As venture capital firm Peak XV opens the door for startups to become a part of the tenth cohort of its early-stage accelerator programme, Surge, it is rolling out the red carpet for young artificial intelligence (AI) companies.
According to Peak XV managing director Rajan Anandan, in the last several cohorts of Surge, about a third of the companies have been AI-focussed and the VC firm expects the number to go up.
“At the seed stage, the most important factor for us is the founding team. With AI, we are looking for a mix of deeply technical founders but also founders who have deep insights into the problem that they're trying to solve,” Anandan told Moneycontrol.

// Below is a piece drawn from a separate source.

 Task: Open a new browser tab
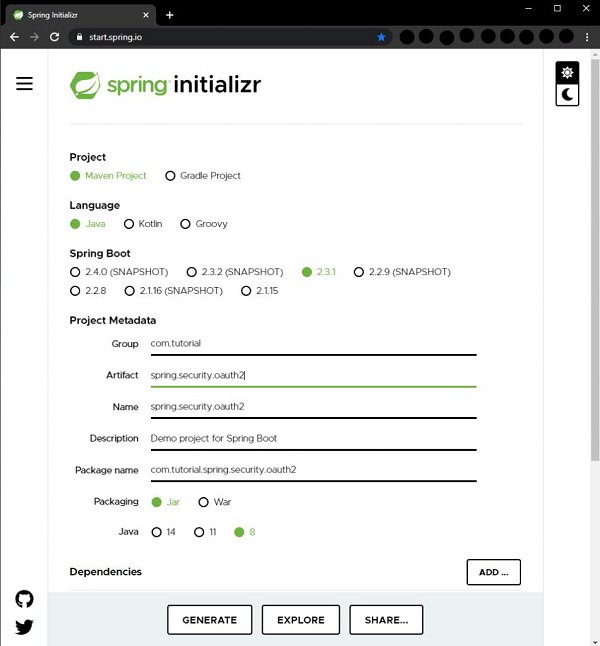[x=170, y=14]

The application process for the 10th cohort, which got underway on July 11, will remain open till August 15. Those selected will attend the acceleration programme from October to February. The opening week in Bengaluru and closing week in the San Francisco Bay Area will be in person, the rest will be online.

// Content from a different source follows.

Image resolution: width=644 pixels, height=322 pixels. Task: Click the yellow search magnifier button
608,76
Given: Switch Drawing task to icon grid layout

Surge will invest up to $3 million of seed capital in all participating companies in the form of equity.
Peak XV, which parted ways with Sequoia Capital in 2023 as the Silicon Valley-based investor’s India and Southeast Asia arm, remains one of the largest backers of tech companies in the region with Rs 16,000 crore of dry powder to invest across stages and sectors.

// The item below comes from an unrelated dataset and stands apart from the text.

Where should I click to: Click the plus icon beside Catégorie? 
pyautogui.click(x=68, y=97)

As the VC firm looks to attract more AI startups, it has revealed a list of 28 AI-focussed companies it has backed at the seed stage since 2019.
Twenty-seven of these startups happened after the Covid outbreak in 2020. Of these, 12-13 startups got the funding since the beginning of 2023, after the launch of ChatGPT.
In May this year, Atlan raised $105 million in a Series C funding round led by Singapore’s sovereign wealth fund GIC.
“We are seeing exciting early activity in both the data infrastructure and AI tooling layer, as well as in applications, and we are excited about the quality of companies that we are seeing in our region,” Anandan added. "We think the most exciting area for companies building from India and the broader Asia region for the global markets will be in the application layer."
The majority — 10 of 13 — of the startups in Surge’s ninth cohort, announced in October, were focussed on AI and other deeptech areas. Semiconductor chip design startups such as InCore and Mindgrove were also a part of the last Surge batch.
“In our last cohort, the ninth cohort of Surge, we evaluated close to 5,000 companies to pick about a dozen companies and this has historically been the trend. We partner with about 0.2 percent of the companies that we evaluate and we expect that to be the case in upcoming cohorts as well," Anandan said.
The past three cohorts are a reflection of the rapidly evolving nature of the ecosystem in India, Southeast Asia and Australia, he said. Surge partners with a broad range of tech and tech-enabled companies across AI, software and infrastructure companies to consumer brands, travel, gaming, healthcare, education, fintech and financial services as well as deep-tech companies spanning advanced manufacturing, semiconductors, mobility, green hydrogen, and space, he said.